Kardeşlik bağı

Kardeşler arasındaki ilişki her zaman kolay gelişmeyebilir, hatta çoğu durumda kıskançlık ve rekabet üzerine kurulu olarak başlar ama sonunda çok özel bir bağ haline dönüşür.

Kardeşler arasında açıklanması zor bir etkileşim vardır. Sanki birbirlerinin aklından geçeni okur gibidirler. Aralarındaki ilk iletişim sözlü olabileceği gibi bazen hareketler ve hatta bakışlar bile birbirlerini anlamalarına yetebilir. İki çocuk arasındaki iletişimi bir yetişkin ve bir çocuk arasında kurmak imkânsızdır.

Kardeşlik bağı biraz karışıktır. Çelişkilerle dolu gibi gözükebilir. Kardeşler birbirlerinin yanında kendilerini güvende hissederler ama iki saniye sonra ne olacağını asla bilemezsiniz. Gelgitlerle doludur ama kalıcıdır. Bütün bu dalgalanmalar çocuklara sosyal hayat ve çevreleri hakkında çok fazla şey öğrenme şansını verir.

Eşi benzeri olmayan bir ilişki

Kardeşlik ilişkisi tam anlamıyla eşsiz bir bağdır ve çocuklara pek çok fırsat sunar. Çocuk, ailedeki rolünü, çevresindeki insanların nasıl davrandığını, davranacağını neler hissettiklerini anlamayı ilk olarak kardeşi ile olan ilişkisi sayesinde öğrenir.

Elbette anne baba ile olan bağ ve etkileşim de büyük rol oynar ama unutmayın sizin yanınızda çocuğunuz sizin istediğiniz gibi davranmaya çalışır. Çünkü onun için siz bir rehber, bir öğretmensiniz. Sizin yanınızda daha “uslu” ve “dikkatli” olması gerektiğini bilir. Oysa kardeşiyleyken bu tür sınırlar kalkar ve kendi gibi olabilme özgürlüğünü yaşar. Kendi sınırlarını test eder. Çevresi ile daha özgürce etkileşim içinde olur.

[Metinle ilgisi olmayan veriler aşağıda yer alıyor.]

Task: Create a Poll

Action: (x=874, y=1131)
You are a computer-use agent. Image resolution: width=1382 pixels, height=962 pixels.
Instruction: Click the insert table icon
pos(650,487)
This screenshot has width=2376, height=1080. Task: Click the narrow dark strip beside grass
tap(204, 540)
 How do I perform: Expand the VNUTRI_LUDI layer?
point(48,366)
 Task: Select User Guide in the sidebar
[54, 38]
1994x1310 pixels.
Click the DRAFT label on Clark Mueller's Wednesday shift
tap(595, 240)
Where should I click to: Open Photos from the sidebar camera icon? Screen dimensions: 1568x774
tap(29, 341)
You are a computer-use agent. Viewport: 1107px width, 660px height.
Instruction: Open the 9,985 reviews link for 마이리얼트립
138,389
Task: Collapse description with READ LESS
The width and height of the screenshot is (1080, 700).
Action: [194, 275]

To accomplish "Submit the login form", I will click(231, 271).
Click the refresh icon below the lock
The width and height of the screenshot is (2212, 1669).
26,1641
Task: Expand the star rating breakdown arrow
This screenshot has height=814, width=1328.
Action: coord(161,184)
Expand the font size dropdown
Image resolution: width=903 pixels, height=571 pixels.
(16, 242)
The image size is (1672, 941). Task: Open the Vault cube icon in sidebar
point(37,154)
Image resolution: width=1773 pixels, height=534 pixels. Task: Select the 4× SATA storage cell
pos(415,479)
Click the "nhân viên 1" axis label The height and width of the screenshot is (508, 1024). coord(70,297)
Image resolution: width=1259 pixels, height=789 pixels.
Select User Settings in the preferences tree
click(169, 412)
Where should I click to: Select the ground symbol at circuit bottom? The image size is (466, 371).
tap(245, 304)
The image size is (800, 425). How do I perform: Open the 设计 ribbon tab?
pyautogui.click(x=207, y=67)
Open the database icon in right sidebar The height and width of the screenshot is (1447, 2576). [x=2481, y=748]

Bu durum her iki kardeş içinde hem kendilerini hem de çevrelerini daha iyi ve daha hızlı tanıma ortamını oluşturur.

Kardeşi üzerinden öğrenme

Özellikle büyük kardeşler pek çok yeniliği kardeşleri üzerinden test etmeyi deneyebilirler. Çeşitli davranışları, hisleri hatta kelimeleri kardeşleri aracılığıyla test eder ve sonuçlarından ders çıkartırlar.

Örneğin büyük oğlunuz duvarlara resimler çizmek istiyor ama bunun sizde nasıl bir etki yaratacağını kestiremiyorsa kardeşinin eline bir kalem verip ilk denemeyi onun yapmasını sağlayabilir. Sizin ona vereceğiniz tepkiye göre hem kendi hareketini düzenler, hem de sizin bu konudaki davranışınızı öğrenmiş olur. Benzer şekilde küçük kardeş, abisinin dondurma için nasıl ağladığını ve sonuçta istediğini aldığını gördüğünde kendisi bir şey istediğinde ne yapması gerektiğine dair bir sonuç çıkarır. Çünkü benzer bir duruma ne tepki vereceğinizi artık biliyordur.

Bu ve benzeri tecrübeler ile hem çevrelerindeki insanların davranış kalıplarını algılamayı hem de kendi sınırlarını test etmeyi öğrenirler. Ve bu bilgileri değişik durumlar için dahi sık sık kullanırlar.

Pek çok anne babanın ortak fikri ikinci çocuklarının ilkine kıyasla çok daha çabuk öğrendiği, daha hızlı geliştiği yönündedir. Bunun sebebi onların kendi yaşlarında bir öğretmen ile büyüyor olmasıdır.